Following the Great Recession, the reputations of banks and appraisers suffered tremendously. The result has been increased scrutiny followed by more regulations and oversight. Whenever that is the case, the inevitable consequence is increased costs.
The largest financial institutions can absorb those costs, but the vast majority of small to mid-size banks cannot. At least not while remaining acceptably profitable.
Enter outsourcing.
There are plenty of options out there for banks to consider when outsourcing their appraisal process management, but as with anything else, not all options are created equal.
Here are what we believe are the key traits in an appraisal management company, as well as some things to ask your prospective – or current – appraisal management company to be certain they are the right partner for you:
Expertise
When you bring in a partner to manage your appraisal process, you need more than someone to simply sign off on the final product. Appraisals are an integral part of the loan process, not just fodder for the loan file. Below are some suggested questions to be certain they have the expertise you need:
- How many reviewers does your firm have?
- How many of them hold the MAI designation?

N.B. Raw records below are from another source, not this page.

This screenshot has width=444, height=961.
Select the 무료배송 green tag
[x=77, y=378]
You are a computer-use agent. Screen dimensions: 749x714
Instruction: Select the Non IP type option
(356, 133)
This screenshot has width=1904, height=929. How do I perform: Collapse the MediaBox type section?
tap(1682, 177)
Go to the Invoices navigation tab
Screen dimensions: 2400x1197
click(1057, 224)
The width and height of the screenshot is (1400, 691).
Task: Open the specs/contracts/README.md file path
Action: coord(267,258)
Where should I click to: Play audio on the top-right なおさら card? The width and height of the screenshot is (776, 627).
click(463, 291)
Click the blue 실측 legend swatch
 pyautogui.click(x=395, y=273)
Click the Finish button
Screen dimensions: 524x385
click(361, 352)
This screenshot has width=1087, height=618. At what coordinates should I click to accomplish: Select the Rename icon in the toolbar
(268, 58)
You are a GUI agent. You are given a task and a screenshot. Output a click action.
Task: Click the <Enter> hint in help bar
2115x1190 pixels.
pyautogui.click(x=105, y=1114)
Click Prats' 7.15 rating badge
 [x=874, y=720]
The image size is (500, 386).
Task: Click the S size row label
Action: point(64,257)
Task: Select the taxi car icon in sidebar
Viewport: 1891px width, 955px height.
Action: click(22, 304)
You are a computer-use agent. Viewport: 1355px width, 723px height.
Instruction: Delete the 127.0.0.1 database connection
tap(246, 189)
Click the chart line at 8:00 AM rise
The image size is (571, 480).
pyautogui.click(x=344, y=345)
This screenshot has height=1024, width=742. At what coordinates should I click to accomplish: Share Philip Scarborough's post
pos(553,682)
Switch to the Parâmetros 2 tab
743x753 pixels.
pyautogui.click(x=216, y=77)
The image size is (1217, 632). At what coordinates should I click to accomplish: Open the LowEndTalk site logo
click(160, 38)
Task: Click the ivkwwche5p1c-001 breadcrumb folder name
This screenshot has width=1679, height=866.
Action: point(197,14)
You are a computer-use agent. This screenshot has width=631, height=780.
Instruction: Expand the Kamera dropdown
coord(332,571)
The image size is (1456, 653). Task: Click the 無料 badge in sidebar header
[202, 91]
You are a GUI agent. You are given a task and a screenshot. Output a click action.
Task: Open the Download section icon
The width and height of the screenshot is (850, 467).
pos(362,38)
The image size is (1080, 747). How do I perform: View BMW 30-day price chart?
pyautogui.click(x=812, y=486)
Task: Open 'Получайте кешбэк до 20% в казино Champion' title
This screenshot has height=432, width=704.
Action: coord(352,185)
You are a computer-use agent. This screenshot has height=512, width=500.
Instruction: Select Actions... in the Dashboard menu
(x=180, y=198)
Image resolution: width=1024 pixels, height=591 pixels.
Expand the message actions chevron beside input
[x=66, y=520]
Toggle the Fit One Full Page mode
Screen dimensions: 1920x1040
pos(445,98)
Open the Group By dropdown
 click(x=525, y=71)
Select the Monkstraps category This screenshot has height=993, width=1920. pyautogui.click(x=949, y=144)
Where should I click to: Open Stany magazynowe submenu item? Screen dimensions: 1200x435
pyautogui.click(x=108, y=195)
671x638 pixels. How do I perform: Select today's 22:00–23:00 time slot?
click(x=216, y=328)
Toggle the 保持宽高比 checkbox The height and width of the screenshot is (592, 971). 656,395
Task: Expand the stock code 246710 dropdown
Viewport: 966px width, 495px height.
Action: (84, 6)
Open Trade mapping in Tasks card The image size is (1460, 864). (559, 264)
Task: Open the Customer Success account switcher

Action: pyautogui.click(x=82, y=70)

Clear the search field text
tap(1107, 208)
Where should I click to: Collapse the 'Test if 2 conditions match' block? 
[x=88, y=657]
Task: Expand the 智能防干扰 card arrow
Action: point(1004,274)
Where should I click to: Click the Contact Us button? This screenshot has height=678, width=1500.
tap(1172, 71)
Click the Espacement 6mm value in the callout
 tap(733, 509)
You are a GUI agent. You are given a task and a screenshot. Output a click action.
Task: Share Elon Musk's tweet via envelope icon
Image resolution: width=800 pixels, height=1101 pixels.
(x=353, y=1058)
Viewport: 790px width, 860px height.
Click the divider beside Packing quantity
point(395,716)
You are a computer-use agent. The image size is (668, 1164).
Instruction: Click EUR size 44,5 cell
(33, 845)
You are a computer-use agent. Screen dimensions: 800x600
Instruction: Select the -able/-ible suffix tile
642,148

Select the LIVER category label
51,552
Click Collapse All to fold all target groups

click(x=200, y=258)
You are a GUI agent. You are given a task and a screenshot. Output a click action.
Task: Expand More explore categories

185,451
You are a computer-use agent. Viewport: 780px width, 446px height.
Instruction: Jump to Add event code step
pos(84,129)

- How much actual appraisal experience do they have?
- What are their areas of expertise?
Service
What good is a company that has plenty of experts, but is impossible to reach, keeps you in the dark about the status of projects, or doesn’t allow you to easily access your reports? To be sure this kind of bad service doesn’t happen to you, here are some questions to ask:
- Who at the firm will be responsible for keeping us updated on projects, and how will they do it?
- Can we initiate an appraisal request online? If so, is it only during certain times of day or days of the week?
- Once an appraisal and review is complete, do you store the documents so we can access them if we need copies? If so, how long are they available?
Independence
It goes without saying that the firm you choose must be independent of the lending function, but there is more to it than that. You have to be able to trust that your third party partner has no vested in interest in the outcome of the appraisal, and that the appraisal review they provide will satisfy your regulators. Again, here are some suggested questions to ask:
- Is your company in any way related to a real estate broker?
- Will your firm continue to bid on our appraisal projects if we partner on the appraisal management function?
- Do your reviews ensure that we are 100% compliant with our regulators?
We believe that if you take the time to ask these questions, and really listen to the answers, you will find the right partner to manage your appraisal process. When that happens, you can get back to focusing on growing your bank instead of dealing with unhappy regulators.